Saturday, September 25, 2010

Minerals in Food

Minerals in Food
It is known that human beings require 14 different elements for health and growth. These include calcium, phosphorus sodium, chlorine, potassium and magnesium and sulphur, which are present in appreciable amounts (0.5 percent or more ) the other iron, iodine, manganese copper, zinc, cobalt and fluorine are found in traces.

Functions of mineral
Minerals have several functions in the body. Body building minerals serve as structural constituents in the hard issues of the body, such as the bones and teeth.

They are the components of soft tissues (muscles, nervous tissue).

They form a part of compounds essential for body functions (hemoglobin, thyroxine, insulin etc.)

Body regulation
Some minerals help to maintain acid-bases balance and while others regulate water balance in the body. Some minerals are important in transmission of nerve impulses, while other are necessary for muscle connection and relaxation.

Essential for Active of Enzymes
Some metals are integral part of enzymes, while others function as cofactors of some enzymes.

Calcium and Phosphorus
The minerals are needed in comparatively large amounts to help normal growth and development of bones and teeth.

Breast milk supplies these in sufficient amounts for the six months of life. The best source of calcium is milk. Babies receive an excellent supply of calcium from their mother’s milk.

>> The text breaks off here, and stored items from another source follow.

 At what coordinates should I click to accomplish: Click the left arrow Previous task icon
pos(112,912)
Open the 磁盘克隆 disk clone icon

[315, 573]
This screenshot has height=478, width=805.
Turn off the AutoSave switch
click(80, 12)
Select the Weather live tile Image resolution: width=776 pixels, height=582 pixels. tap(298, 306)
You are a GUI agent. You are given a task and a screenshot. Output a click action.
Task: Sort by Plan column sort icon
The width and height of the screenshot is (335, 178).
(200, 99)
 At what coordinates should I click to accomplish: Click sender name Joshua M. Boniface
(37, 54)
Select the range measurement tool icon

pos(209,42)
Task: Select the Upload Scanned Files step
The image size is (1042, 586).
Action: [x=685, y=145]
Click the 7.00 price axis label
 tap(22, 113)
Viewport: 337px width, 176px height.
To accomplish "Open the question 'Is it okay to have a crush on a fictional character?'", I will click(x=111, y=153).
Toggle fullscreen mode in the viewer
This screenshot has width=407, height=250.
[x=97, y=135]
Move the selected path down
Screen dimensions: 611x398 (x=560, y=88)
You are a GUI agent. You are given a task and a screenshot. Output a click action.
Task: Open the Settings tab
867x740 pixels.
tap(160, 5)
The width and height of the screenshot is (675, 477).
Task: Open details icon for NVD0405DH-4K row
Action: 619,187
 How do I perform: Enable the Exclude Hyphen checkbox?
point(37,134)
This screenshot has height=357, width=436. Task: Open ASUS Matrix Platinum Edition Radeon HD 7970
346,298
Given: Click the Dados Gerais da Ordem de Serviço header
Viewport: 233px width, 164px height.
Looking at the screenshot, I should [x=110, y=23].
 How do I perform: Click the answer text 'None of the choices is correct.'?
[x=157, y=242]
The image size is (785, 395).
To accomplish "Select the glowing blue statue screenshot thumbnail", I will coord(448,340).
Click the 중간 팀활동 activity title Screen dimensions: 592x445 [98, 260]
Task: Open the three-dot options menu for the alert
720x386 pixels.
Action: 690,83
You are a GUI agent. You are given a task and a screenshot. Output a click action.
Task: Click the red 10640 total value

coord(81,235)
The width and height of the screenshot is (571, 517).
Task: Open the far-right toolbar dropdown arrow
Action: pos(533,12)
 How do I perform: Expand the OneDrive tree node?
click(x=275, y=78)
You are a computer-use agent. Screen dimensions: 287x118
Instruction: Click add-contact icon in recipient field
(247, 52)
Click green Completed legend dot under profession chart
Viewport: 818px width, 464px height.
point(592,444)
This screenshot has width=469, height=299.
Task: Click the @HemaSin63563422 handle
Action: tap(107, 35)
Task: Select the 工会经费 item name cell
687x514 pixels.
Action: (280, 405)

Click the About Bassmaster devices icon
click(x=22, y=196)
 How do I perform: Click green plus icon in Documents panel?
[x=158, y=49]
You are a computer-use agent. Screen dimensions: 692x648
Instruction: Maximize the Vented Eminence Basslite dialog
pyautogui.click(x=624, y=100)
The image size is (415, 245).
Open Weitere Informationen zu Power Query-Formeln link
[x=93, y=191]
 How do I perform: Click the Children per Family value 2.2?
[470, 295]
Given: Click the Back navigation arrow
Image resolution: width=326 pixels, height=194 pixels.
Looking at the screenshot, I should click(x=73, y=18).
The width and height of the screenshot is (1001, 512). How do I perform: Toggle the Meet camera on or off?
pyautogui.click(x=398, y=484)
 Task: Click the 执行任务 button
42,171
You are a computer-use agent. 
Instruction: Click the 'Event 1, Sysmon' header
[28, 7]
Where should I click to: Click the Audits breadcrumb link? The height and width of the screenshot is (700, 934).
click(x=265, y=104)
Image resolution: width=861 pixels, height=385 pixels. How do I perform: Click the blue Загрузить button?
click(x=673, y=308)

The milk of cows, buffaloes and goats is rich in calcium, so are milk products such as curd, paneer, khoa, cheese and milk powder. Other food sources are fish, sesame seeds, the miller ragi and dark green leafy vegetables.

Deficiency of calcium may lead to poor and teeth formation. Severe deficiency may cause rickets in children and osteomalacia in adults.

Iron
The iron requirement is met from the fetal store for the first three months. Iron is essential for the formation of hemoglobin, the red pigment in blood.

Iron is the one mineral, which is found in insufficient amounts in the infant’s diet when it is fed only milk.